TASK TO COMPLETE. Copy the result of filtering the entries below for lines that include the string "computer".

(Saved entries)

▬▬▬

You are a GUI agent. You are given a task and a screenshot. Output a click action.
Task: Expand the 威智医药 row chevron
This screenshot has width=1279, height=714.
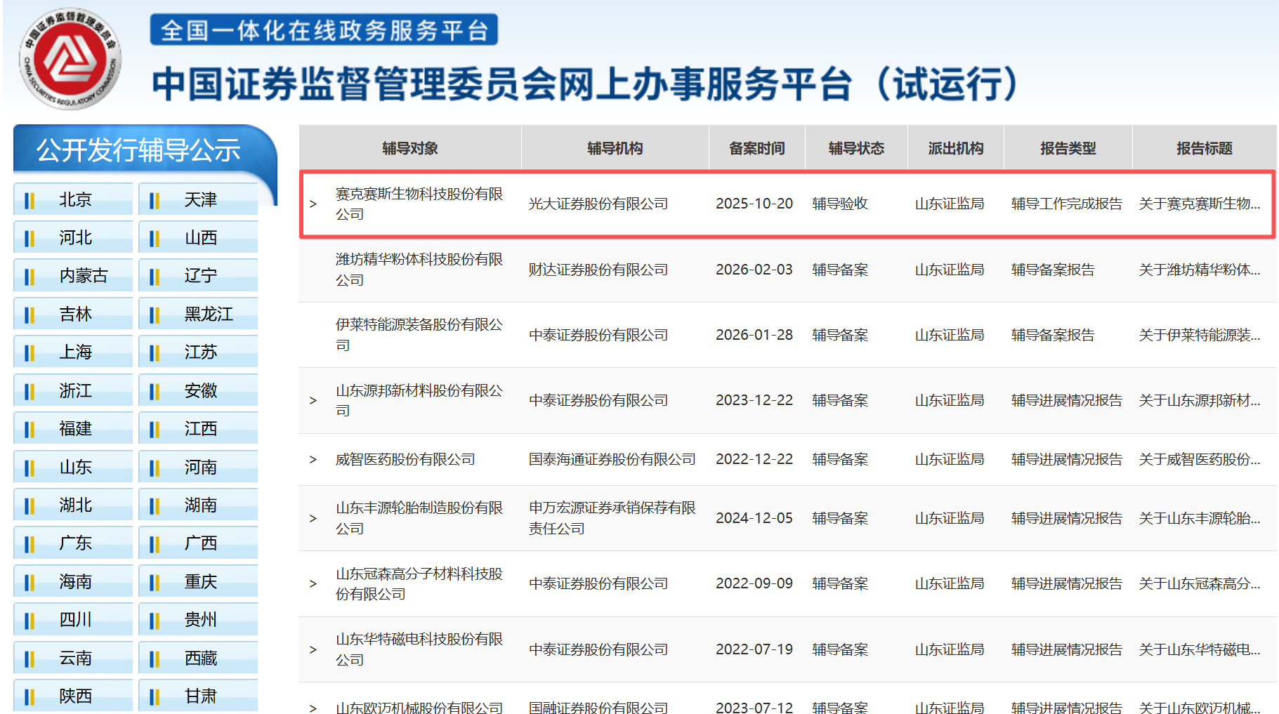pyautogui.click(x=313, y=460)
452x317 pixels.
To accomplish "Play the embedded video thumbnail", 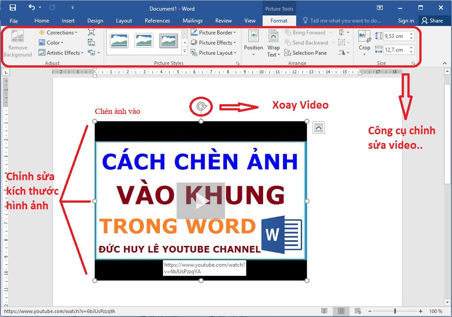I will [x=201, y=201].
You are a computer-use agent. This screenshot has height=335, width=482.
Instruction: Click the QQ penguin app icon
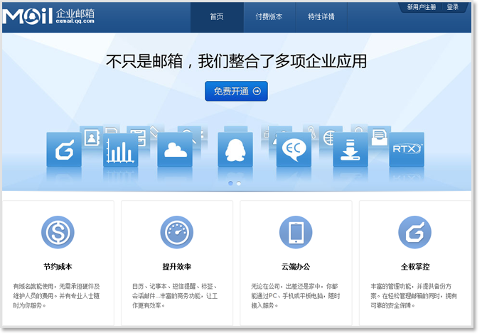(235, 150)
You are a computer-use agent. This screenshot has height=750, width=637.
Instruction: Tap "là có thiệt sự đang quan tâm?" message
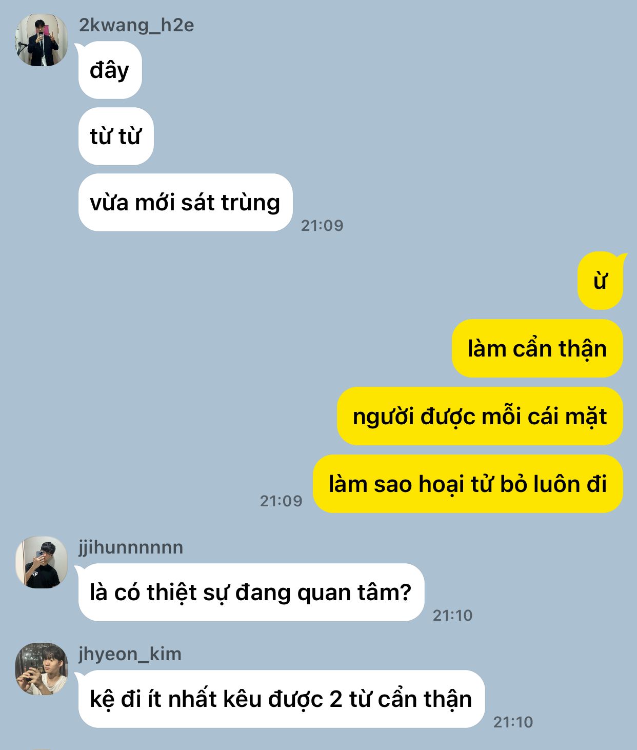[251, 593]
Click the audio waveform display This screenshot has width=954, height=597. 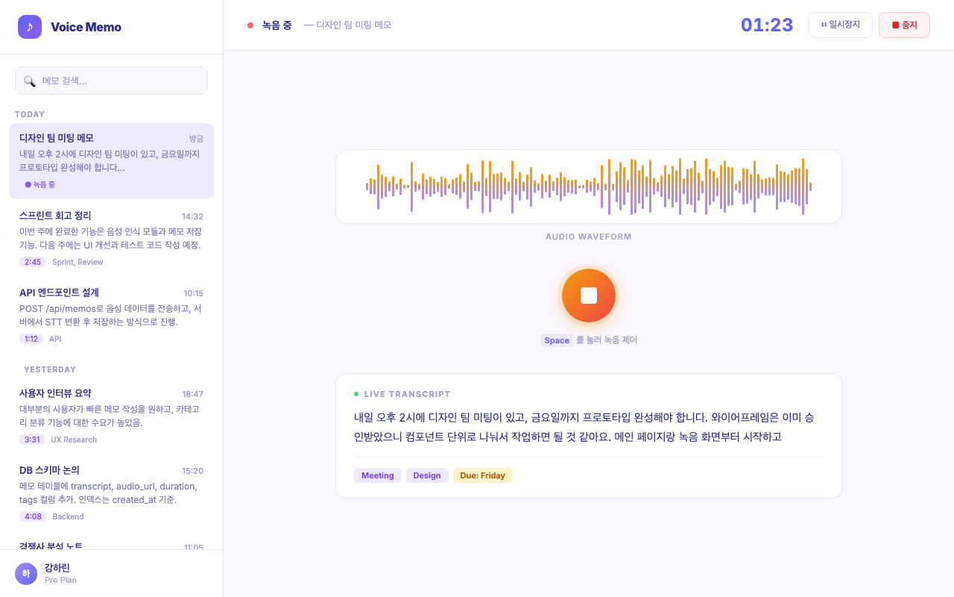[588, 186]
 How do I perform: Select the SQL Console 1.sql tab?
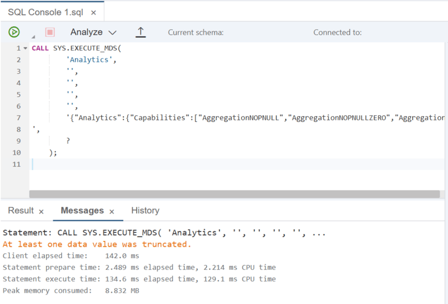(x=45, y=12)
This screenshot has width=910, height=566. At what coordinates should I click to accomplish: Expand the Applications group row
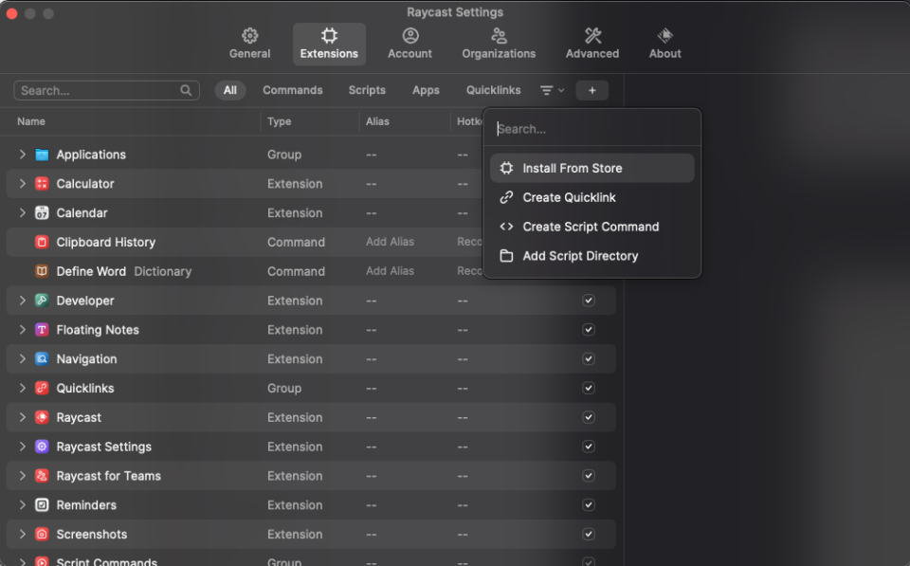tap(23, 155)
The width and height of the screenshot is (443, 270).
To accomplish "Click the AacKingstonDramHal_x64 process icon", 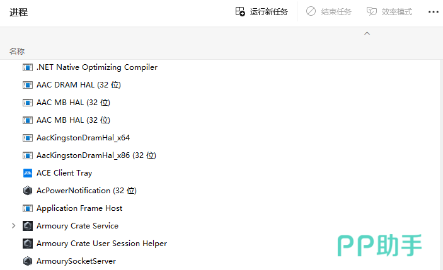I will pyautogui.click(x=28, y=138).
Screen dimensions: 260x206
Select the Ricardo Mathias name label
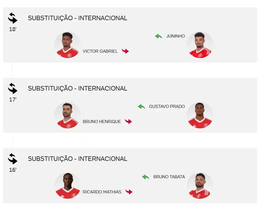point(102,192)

▬▬▬

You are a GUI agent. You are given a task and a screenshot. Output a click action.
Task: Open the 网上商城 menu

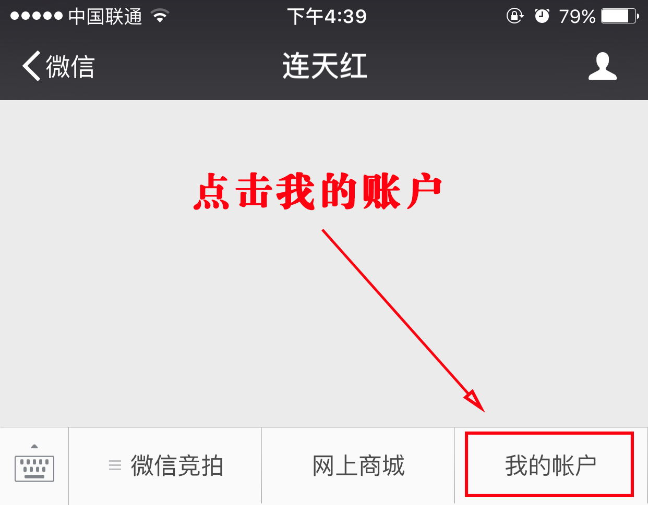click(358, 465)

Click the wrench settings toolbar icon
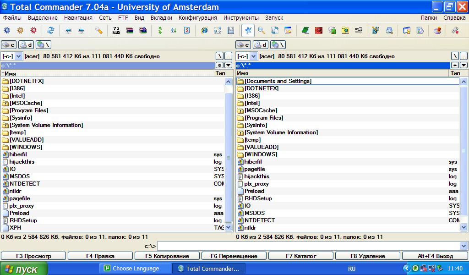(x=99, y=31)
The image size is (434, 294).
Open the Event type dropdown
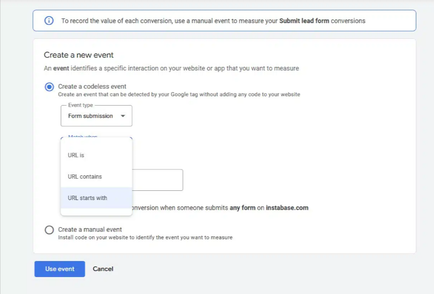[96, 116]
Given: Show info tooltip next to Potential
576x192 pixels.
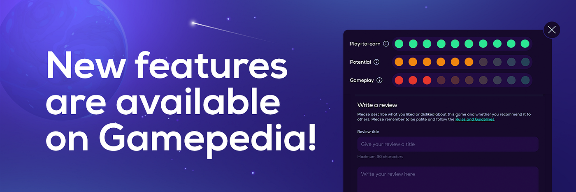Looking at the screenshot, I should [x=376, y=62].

▬▬▬

FINISHED EXERCISE.
You are a computer-use agent. This screenshot has height=335, width=482.
You are a computer-use agent. This screenshot has height=750, width=637.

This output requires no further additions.